**Problem details:** All lines in the material containing the word "computer" need to be copied.
── Study material
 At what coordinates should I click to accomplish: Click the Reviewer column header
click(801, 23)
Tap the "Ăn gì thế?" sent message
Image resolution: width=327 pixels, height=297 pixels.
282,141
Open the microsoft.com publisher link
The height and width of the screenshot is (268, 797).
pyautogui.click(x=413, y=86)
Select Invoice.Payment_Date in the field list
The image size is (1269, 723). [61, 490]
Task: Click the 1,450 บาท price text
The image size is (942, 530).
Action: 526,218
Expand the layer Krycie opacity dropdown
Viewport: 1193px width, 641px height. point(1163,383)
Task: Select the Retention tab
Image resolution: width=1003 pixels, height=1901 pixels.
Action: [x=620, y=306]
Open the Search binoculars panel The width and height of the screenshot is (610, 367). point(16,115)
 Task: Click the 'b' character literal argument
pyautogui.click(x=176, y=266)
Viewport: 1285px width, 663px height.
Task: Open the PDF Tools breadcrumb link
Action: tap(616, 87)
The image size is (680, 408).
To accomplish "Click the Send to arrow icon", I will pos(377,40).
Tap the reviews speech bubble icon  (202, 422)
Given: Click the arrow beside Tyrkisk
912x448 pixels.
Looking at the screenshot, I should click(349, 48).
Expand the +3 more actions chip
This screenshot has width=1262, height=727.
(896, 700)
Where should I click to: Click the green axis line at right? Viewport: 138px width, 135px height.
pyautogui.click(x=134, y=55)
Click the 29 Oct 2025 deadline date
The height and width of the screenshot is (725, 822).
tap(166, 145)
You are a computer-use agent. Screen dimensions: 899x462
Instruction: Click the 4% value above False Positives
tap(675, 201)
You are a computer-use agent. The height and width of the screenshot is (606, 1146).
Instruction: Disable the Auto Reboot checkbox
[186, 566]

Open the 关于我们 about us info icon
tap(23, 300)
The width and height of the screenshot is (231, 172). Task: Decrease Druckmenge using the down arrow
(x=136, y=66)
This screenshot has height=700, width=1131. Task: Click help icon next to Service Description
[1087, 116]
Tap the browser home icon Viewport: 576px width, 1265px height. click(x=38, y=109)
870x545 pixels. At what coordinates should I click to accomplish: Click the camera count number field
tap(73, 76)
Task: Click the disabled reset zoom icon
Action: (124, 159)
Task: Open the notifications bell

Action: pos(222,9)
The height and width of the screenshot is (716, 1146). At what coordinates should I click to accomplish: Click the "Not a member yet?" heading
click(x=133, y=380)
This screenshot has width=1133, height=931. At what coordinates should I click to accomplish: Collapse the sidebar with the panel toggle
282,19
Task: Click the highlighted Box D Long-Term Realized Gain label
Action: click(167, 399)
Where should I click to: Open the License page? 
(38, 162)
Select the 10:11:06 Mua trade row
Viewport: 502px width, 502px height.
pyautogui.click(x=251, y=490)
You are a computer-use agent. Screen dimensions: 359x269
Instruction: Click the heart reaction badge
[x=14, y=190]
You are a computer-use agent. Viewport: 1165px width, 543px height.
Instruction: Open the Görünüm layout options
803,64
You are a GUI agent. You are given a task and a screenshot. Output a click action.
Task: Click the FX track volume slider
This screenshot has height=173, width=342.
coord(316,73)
────
**Task answer:**
You are a computer-use agent. Screen dimensions: 899x462
You are a computer-use agent. The height and width of the screenshot is (606, 1146).
You are a computer-use agent. Screen dimensions: 359x269
You are a computer-use agent. Viewport: 1165px width, 543px height.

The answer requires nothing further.